BEGIN
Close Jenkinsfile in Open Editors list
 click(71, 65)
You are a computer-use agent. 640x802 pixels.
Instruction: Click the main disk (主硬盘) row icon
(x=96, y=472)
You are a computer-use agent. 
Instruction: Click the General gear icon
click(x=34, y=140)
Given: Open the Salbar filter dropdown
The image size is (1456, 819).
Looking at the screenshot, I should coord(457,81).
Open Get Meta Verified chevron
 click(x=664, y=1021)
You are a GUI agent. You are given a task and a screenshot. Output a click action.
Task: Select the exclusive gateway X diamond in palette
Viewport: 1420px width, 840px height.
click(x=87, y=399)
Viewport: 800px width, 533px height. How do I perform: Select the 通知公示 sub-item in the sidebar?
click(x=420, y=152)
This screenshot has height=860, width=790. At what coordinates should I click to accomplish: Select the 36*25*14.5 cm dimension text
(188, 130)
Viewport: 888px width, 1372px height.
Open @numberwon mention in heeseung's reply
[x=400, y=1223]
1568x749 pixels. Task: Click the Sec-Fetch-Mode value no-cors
END
WORK TO DO: Reproduce, unchanged, each line of the records above that contains the string "height".

FULL OUTPUT:
Viewport: 1420px width, 840px height.
Viewport: 800px width, 533px height. How do I perform: Select the 通知公示 sub-item in the sidebar?
This screenshot has height=860, width=790. At what coordinates should I click to accomplish: Select the 36*25*14.5 cm dimension text
Viewport: 888px width, 1372px height.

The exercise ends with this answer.